I think I have figured out a relevant point.  Are all the devices that have shown this behavior connected to a Netonix switch?  I don't believe this is restricted to just 2000 series, but 1000 series devices as well.

Rolling out 3.5 on our network has been very smooth with the exception of devices connected to a Netonix switch and where remote access of said devices is only through the Netonix switch (AP downstream of a BH connected through a Netonix).  Any device connected on a stand alone power supply, CMM3, or CMM4 has upgraded just fine and remains accessible. 

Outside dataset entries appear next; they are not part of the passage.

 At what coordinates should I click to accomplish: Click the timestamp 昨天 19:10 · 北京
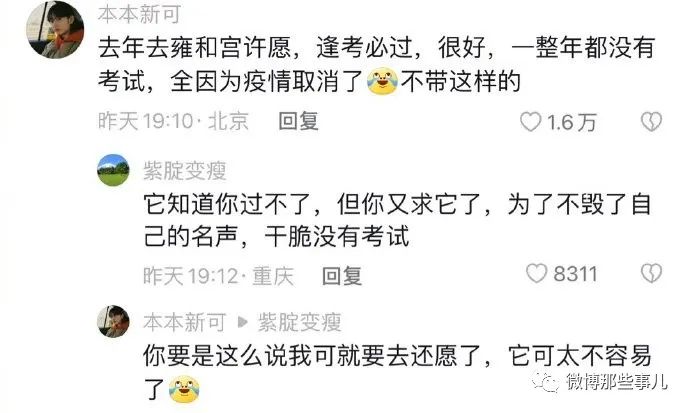click(173, 121)
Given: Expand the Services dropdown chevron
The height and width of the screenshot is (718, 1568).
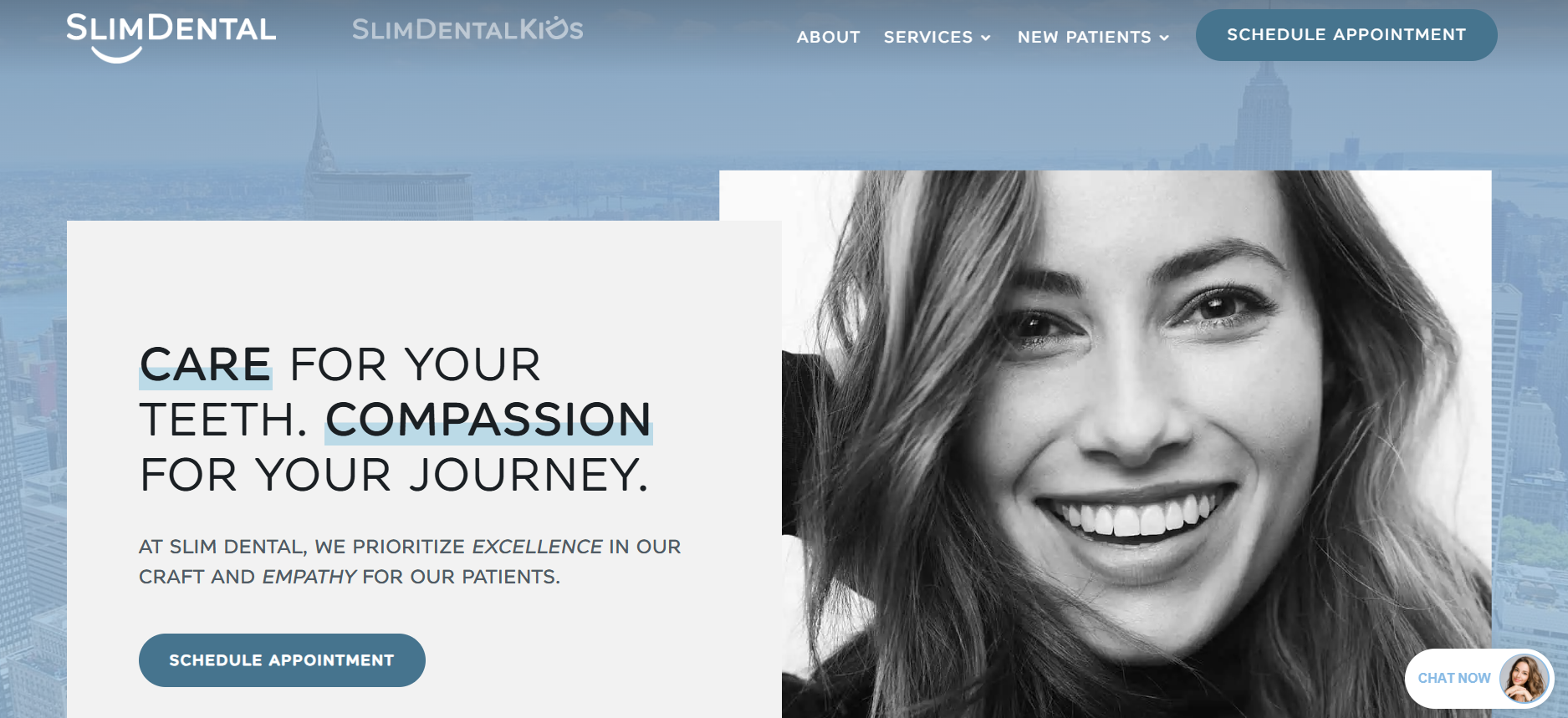Looking at the screenshot, I should (x=986, y=38).
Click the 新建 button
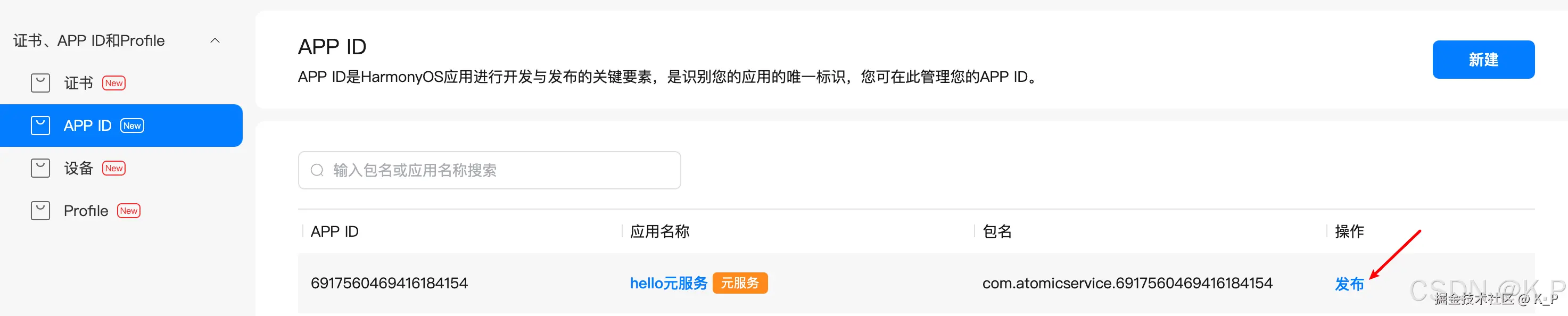Image resolution: width=1568 pixels, height=316 pixels. coord(1483,59)
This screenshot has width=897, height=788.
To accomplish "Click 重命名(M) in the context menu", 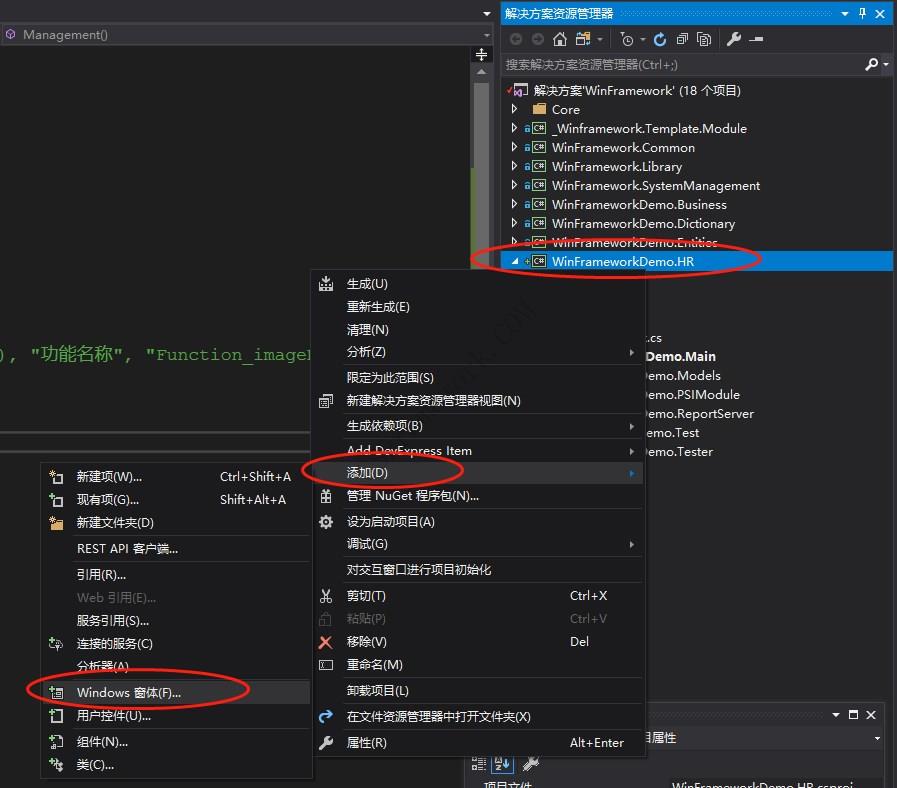I will pyautogui.click(x=374, y=664).
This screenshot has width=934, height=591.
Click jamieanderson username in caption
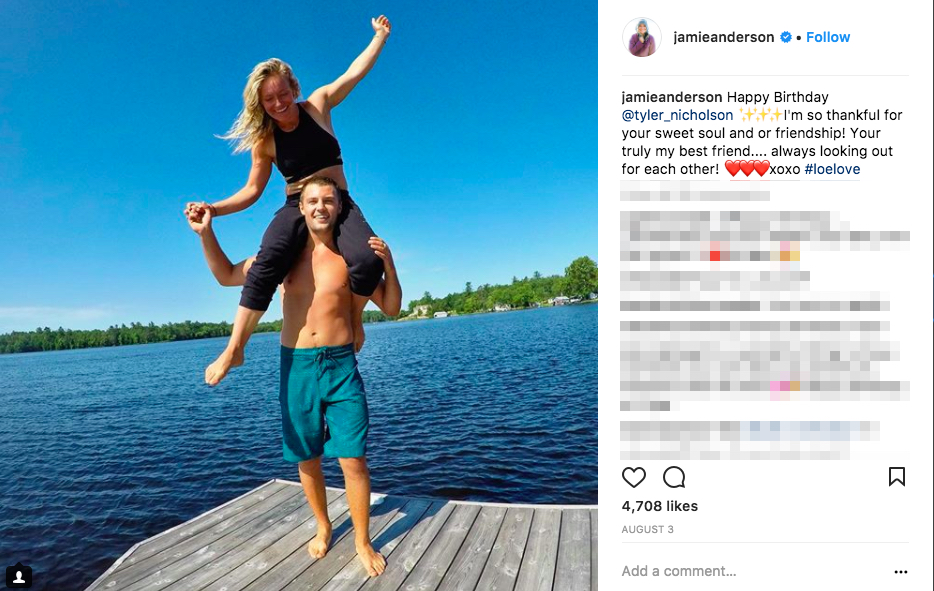pos(672,97)
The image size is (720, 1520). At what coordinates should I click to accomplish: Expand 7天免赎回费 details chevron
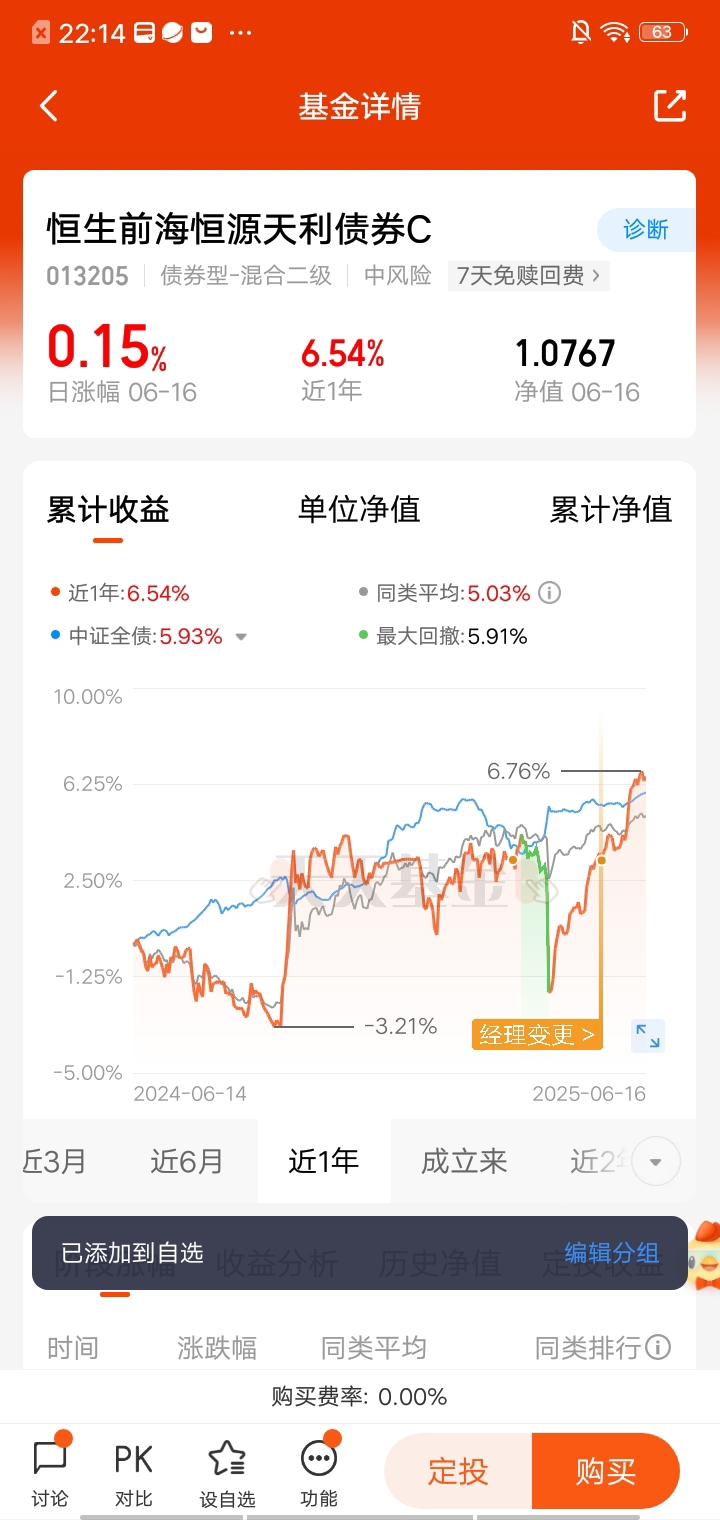coord(596,276)
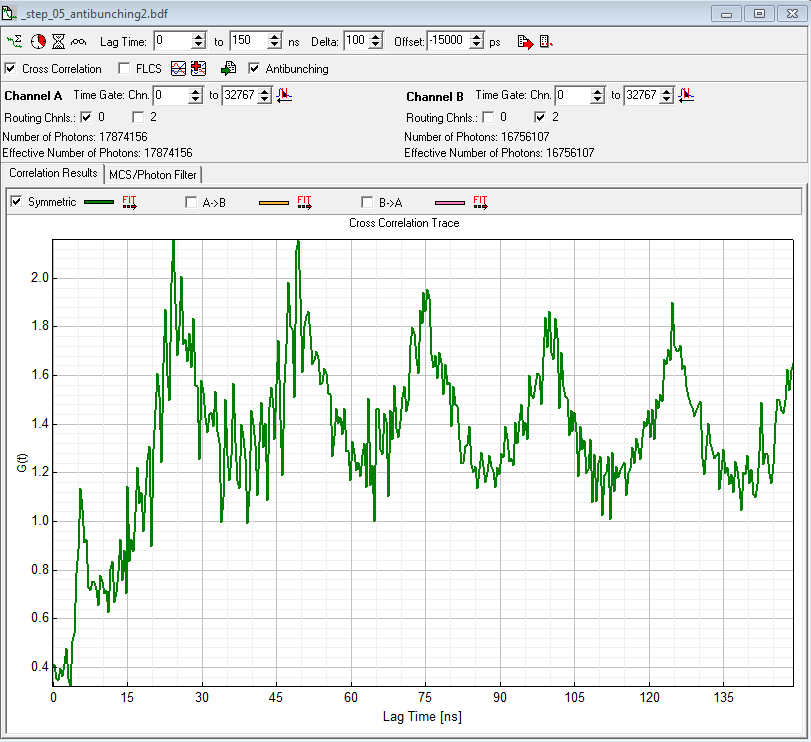Switch to the MCS/Photon Filter tab

[x=154, y=175]
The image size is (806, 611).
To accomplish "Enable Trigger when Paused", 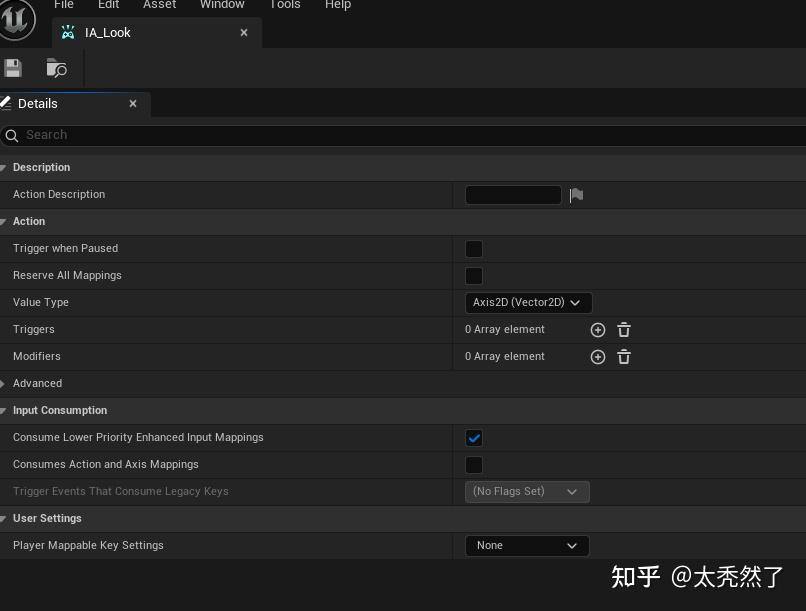I will pyautogui.click(x=474, y=248).
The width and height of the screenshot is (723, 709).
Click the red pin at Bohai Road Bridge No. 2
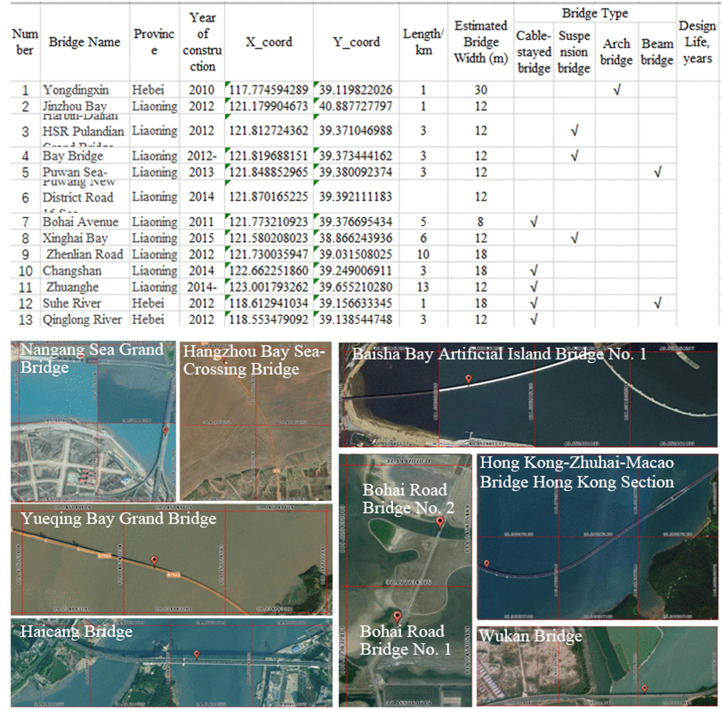pos(440,522)
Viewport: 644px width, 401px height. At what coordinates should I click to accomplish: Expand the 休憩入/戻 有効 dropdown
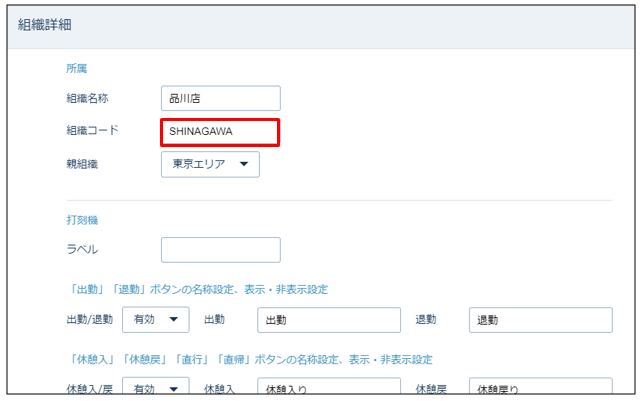[155, 388]
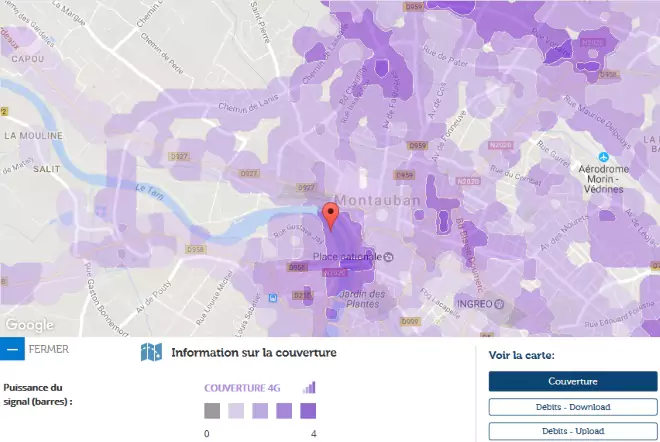Collapse the panel with FERMER
Image resolution: width=660 pixels, height=442 pixels.
coord(48,349)
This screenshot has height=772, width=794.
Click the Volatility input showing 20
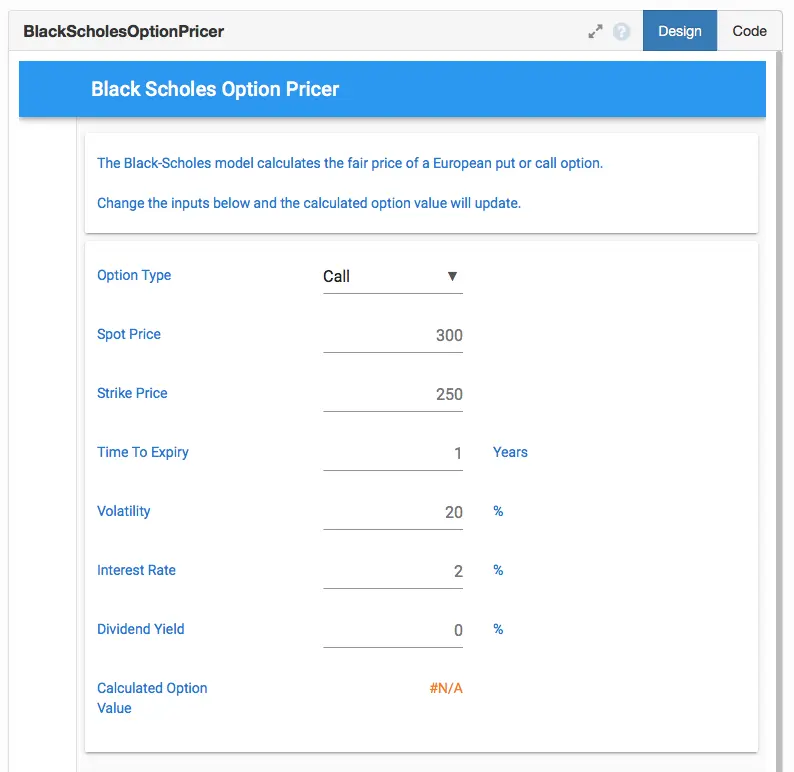(x=393, y=512)
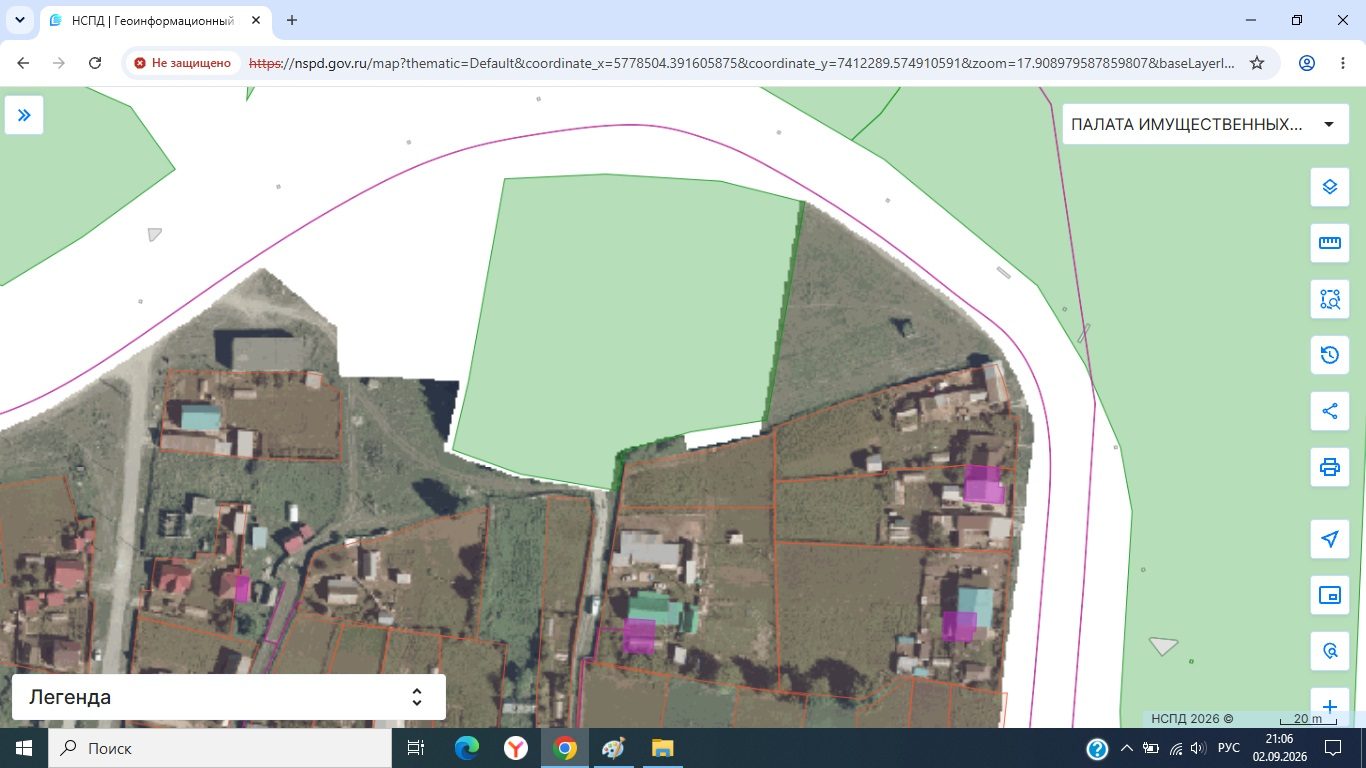Expand the left sidebar with double chevron
The height and width of the screenshot is (768, 1366).
[24, 115]
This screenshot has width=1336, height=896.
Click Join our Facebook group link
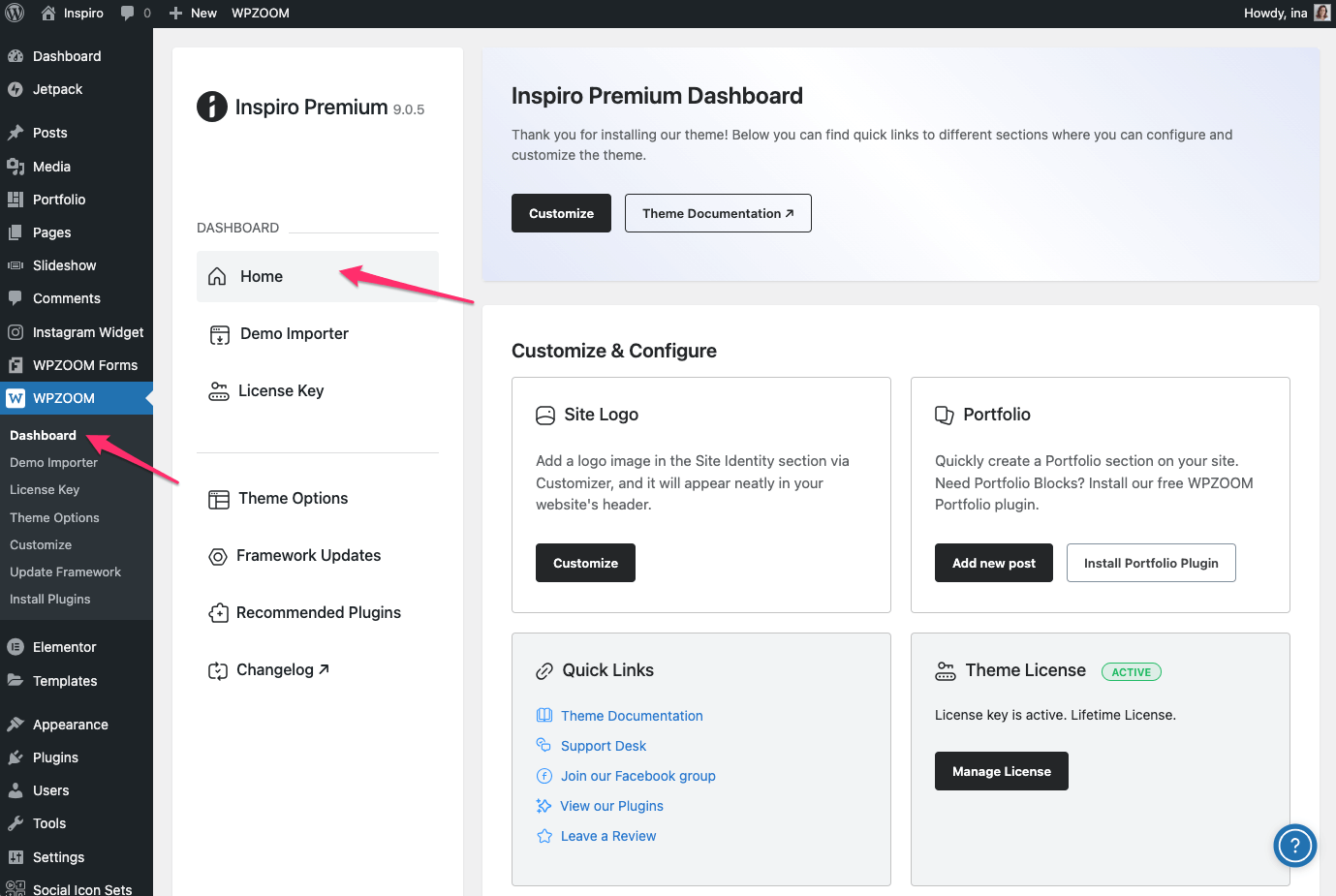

In almost all cases, I've not been able to access the affected AP's via a SM (but access via Wireless is not enabled).  I've been able to plug the affected device in to a stand-alone power supply and access it via the secondary IP of 169.254.1.1 but not on the normal management IP.  If I make any change in config, in my case I enabled management access via wirless, save changes, then the device is accessible via the management IP.  When I plug it back in to the Netonix switch, everything has returned to normal.

I will note that management of our devices is on a separate VLAN than customer data and all affected devices have been those with GPS sync.

I have 10 APs all connected to and powered by Netonix switches. 3 of those are 2000’s and 7 are 1000’s. All have GPS. None of the 1000’s had any upgrade issues. Two of the 2000’s failed (same Netonix). The 3rd 2000 I have not tried to upgrade.

The Netonix connected to the 2000’s is a WS-8-150-DC. All the rest are WS-6-Mini switches.